▶ [Description of the task]
Quote the stretch of the Sora text from "The model also" through "specific camera trajectory.".

▶ [Passage provided]
The inspiration for the process comes from large-language models (LLMs) that train on “internet-scale data.” LLMs are successful in part by the use of tokens that unify diverse modalities of text, including code, math and various natural languages. The architecture underpinning Sora uses the LLM model for inspiration, but there are differences.
“Whereas LLMs have text tokens, Sora has visual patches,” they wrote. “Patches have previously been shown to be an effective representation for models of visual data. We find that patches are a highly-scalable and effective representation for training generative models on diverse types of videos and images.”
Sora, like other GPT models, uses a transformer architecture that the company said fuels its scaling performance.
Improvements Need to Be Made
The images are impressive and the model has myriad capabilities, including having a deep understanding of language that enables it to accurately interpret prompt and generate characters. It also can create multiple shots within a single generated video that ensures the characters and visual styles remain consistent.
That said, there are parts of the model that need to be improved, they wrote.
“It may struggle with accurately simulating the physics of a complex scene, and may not understand specific instances of cause and effect,” the executives wrote. “For example, a person might take a bite out of a cookie, but afterward, the cookie may not have a bite mark.”
The model also may not completely understand the spatial details for a prompt, so it can mix up left and right and struggle with precise descriptions of events that occur over time, such as following a specific camera trajectory.
A Focus on Safety
OpenAI also is putting an emphasis on safety, an ongoing concern with generative AI. Lawmakers and government agencies in the United States, the European Union, and elsewhere have been trying to keep up with the rapid innovation and adoption of the technology to ensure that the data and privacy of organizations, consumers and governments are secure and that they are protected against deepfakes, voice cloning, and other tools that can generate disinformation and similar threats.

▶ [Excerpted data]
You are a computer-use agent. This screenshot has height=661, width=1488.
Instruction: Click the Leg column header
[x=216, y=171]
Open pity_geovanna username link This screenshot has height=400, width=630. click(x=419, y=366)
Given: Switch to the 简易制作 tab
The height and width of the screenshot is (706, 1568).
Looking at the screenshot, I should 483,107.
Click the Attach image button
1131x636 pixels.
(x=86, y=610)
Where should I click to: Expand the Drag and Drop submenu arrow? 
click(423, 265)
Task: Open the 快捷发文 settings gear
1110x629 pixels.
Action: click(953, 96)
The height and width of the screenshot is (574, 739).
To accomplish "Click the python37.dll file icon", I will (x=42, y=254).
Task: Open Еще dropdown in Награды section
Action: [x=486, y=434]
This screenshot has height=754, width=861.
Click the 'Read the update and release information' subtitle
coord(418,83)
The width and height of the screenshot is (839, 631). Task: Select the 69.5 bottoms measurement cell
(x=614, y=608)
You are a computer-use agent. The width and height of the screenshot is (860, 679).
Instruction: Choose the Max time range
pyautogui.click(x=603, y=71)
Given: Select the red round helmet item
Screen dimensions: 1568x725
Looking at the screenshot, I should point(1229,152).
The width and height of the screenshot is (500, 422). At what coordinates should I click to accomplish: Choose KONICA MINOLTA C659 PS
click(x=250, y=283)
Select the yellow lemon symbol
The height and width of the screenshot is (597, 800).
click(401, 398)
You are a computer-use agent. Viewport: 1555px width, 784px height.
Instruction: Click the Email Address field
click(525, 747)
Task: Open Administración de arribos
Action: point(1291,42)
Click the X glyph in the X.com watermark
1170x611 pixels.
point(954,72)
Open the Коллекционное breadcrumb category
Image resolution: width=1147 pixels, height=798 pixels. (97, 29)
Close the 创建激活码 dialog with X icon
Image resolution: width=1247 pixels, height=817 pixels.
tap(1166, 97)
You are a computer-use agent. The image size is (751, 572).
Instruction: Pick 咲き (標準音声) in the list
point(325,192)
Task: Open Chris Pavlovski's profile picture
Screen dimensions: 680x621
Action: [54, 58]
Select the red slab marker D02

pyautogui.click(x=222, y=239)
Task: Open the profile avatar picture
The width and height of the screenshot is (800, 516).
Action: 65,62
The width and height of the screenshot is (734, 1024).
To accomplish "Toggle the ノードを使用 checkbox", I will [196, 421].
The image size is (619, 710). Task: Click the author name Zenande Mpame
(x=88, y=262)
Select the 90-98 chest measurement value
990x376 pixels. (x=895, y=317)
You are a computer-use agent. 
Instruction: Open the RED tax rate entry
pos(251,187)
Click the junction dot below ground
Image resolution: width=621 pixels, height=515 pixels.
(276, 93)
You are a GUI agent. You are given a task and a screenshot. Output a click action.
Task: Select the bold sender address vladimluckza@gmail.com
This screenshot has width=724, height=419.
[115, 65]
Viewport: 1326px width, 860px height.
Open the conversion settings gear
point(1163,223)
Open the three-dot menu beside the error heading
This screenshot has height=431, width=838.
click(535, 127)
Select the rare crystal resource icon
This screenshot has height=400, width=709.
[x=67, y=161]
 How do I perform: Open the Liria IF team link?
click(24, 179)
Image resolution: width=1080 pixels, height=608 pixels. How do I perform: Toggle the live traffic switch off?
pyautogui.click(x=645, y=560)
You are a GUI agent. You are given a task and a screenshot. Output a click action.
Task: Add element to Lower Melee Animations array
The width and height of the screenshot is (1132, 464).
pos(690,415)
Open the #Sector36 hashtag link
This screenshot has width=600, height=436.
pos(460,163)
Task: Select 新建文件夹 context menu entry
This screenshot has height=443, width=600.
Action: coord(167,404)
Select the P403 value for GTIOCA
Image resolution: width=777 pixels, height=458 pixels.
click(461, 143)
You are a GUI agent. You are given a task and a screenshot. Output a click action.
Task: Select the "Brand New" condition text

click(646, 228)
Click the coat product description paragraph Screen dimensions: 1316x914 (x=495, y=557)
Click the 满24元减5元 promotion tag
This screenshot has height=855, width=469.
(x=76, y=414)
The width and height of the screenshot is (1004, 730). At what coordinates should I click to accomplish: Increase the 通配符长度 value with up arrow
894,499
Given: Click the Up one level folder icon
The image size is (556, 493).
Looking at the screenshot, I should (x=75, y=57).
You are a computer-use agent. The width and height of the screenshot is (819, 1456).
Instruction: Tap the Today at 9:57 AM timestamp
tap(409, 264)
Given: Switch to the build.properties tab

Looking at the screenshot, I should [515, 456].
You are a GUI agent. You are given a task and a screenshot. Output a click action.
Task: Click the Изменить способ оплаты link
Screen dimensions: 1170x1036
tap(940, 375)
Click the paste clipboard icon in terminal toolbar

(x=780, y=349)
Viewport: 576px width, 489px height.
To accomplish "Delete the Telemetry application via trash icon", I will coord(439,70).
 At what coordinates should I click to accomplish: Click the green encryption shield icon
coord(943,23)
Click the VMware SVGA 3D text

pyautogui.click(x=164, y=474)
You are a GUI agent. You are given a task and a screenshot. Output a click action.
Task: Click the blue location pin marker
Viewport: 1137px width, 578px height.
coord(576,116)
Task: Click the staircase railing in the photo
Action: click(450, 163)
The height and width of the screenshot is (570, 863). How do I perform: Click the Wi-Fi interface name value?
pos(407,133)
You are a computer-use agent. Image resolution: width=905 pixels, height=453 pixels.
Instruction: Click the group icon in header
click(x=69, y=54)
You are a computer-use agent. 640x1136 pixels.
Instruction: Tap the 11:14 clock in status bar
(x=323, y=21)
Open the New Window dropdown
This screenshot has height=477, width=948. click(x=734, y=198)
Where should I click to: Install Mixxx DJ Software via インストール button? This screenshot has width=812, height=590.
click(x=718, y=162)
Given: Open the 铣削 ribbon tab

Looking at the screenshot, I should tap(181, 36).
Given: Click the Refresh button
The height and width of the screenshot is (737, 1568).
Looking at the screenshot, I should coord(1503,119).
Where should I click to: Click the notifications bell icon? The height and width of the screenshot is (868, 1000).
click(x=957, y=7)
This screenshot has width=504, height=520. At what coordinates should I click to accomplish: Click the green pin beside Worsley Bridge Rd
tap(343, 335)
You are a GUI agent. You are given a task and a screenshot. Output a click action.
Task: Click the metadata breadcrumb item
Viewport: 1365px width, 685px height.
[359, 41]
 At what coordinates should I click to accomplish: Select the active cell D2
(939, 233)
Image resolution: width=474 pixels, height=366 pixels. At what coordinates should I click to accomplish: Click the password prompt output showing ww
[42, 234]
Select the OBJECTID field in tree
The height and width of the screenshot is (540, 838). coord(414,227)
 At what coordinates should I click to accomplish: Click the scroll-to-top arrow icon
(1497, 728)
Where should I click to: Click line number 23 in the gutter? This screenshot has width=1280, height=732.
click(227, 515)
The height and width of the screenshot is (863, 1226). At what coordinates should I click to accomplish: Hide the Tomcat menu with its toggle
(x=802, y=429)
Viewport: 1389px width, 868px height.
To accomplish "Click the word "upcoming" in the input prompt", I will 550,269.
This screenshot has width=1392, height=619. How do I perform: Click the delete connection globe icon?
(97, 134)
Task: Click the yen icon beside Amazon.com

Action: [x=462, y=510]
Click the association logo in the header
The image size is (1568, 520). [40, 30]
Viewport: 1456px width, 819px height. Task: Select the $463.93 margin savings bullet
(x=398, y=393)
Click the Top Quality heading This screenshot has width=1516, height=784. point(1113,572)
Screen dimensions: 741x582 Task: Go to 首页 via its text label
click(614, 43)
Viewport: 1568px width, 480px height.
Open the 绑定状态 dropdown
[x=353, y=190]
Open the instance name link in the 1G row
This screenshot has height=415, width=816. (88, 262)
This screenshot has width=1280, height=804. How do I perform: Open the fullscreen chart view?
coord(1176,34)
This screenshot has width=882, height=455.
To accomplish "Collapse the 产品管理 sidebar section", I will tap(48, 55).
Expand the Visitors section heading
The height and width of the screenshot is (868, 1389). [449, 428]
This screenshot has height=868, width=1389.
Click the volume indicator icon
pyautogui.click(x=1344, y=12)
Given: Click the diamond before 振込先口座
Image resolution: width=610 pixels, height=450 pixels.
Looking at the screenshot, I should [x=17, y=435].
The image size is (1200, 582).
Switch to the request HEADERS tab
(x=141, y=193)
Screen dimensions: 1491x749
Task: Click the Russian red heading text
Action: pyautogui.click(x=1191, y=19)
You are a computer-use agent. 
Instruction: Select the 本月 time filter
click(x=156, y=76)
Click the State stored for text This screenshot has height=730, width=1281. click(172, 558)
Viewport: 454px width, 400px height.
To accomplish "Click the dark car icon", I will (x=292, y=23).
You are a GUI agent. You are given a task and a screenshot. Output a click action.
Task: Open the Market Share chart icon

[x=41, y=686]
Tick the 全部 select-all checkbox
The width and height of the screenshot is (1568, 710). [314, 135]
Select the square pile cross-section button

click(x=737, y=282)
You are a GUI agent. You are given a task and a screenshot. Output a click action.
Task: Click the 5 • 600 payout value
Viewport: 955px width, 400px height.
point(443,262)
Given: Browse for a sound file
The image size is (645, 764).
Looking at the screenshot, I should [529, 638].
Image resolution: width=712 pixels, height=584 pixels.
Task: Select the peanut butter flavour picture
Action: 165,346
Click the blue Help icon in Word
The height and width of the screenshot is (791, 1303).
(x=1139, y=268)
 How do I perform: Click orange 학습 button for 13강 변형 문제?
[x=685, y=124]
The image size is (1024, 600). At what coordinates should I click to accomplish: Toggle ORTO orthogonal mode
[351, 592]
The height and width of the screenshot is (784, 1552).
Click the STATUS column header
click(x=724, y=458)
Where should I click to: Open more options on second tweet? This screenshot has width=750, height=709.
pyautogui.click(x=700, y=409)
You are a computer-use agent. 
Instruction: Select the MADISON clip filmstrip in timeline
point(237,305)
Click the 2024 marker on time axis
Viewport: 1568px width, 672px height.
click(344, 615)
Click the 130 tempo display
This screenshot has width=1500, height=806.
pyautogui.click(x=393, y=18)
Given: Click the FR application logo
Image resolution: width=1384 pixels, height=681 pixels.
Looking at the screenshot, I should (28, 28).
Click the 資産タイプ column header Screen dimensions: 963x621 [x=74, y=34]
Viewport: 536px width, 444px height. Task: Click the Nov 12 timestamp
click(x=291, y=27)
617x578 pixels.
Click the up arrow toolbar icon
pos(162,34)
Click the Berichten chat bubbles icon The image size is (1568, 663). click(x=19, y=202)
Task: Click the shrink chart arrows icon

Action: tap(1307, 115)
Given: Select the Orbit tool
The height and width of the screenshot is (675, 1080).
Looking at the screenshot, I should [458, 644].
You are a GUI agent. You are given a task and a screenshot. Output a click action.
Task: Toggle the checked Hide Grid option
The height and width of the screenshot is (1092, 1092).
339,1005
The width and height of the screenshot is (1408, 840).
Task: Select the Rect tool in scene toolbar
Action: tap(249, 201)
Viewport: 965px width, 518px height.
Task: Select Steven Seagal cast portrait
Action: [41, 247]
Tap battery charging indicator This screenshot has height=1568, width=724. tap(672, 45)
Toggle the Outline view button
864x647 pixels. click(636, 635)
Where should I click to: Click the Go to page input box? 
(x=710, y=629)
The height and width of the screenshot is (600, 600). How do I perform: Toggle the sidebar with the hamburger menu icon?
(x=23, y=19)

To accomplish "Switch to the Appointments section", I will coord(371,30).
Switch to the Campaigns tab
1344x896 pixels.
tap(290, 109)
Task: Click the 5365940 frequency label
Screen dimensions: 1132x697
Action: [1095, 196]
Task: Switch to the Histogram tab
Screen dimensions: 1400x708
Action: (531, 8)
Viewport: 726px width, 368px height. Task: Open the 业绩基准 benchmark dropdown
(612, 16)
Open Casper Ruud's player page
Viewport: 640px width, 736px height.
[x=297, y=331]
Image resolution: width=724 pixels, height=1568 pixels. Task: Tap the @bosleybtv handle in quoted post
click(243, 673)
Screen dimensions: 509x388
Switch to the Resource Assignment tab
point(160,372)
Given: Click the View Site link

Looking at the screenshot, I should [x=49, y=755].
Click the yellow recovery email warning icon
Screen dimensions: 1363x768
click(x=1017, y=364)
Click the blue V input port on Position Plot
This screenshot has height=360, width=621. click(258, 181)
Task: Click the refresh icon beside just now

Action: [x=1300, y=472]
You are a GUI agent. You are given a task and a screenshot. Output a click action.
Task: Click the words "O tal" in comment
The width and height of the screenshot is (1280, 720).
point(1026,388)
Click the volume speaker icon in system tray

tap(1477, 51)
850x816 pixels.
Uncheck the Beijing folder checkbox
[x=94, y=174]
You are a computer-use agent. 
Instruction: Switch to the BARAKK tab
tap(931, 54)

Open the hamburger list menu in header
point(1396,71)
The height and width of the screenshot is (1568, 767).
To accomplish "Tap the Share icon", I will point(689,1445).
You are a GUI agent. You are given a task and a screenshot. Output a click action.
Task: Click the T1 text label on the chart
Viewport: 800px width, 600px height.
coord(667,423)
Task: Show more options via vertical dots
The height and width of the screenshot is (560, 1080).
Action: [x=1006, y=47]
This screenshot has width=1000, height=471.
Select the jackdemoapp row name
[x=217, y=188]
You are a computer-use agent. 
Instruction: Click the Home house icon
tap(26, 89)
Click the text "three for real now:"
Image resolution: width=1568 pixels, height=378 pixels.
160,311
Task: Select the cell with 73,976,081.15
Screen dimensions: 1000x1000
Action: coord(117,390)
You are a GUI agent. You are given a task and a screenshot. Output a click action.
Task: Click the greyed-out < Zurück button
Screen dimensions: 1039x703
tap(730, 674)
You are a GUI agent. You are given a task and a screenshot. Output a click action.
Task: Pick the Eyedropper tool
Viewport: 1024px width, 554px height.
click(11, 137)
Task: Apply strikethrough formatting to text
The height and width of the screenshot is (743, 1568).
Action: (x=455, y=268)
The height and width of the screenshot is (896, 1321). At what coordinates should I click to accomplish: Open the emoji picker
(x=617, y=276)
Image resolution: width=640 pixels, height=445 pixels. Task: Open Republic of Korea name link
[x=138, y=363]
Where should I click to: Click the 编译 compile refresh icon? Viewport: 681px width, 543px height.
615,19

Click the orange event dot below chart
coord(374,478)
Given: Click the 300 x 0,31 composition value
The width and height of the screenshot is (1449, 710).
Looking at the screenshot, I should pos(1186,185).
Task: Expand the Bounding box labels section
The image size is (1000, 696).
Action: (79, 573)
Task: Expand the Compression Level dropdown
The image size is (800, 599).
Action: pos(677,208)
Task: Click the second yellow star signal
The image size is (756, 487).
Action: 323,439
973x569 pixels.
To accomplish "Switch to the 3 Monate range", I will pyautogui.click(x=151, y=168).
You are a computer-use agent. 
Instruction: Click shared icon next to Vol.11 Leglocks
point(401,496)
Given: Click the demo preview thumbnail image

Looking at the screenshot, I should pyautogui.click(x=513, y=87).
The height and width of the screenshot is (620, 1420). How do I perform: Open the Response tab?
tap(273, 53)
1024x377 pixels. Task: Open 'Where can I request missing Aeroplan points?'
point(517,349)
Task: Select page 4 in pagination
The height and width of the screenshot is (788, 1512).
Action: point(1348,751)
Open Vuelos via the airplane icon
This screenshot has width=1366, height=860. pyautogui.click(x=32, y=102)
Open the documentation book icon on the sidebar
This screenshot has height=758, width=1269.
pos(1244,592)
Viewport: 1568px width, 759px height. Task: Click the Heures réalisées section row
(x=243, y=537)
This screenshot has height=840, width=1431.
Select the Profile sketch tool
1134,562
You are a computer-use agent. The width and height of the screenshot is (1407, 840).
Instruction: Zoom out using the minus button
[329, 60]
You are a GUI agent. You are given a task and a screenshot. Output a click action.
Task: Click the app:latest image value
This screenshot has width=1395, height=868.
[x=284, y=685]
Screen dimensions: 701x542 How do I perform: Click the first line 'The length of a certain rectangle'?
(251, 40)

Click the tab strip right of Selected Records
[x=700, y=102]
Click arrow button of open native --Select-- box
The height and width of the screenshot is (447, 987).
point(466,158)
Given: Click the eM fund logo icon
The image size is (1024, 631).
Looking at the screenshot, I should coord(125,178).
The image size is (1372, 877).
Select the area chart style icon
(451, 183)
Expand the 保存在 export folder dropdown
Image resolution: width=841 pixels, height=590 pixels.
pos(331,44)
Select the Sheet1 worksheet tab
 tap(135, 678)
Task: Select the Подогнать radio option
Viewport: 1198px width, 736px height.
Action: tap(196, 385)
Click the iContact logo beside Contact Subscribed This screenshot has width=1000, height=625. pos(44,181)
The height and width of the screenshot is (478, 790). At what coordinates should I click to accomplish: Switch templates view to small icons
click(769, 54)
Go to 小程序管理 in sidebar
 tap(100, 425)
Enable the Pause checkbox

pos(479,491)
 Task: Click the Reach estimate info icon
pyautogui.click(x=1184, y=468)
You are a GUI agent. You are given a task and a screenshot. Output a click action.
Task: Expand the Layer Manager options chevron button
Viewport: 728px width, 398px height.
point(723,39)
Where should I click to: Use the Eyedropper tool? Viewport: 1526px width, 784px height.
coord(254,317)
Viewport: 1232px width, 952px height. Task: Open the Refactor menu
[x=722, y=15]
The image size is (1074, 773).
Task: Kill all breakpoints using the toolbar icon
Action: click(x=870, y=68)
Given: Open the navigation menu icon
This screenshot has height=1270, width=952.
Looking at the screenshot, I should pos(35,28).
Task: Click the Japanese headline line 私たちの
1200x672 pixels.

▶ [Solution to the problem]
The model also may not completely understand the spatial details for a prompt, so it can mix up left and right and struggle with precise descriptions of events that occur over time, such as following a specific camera trajectory.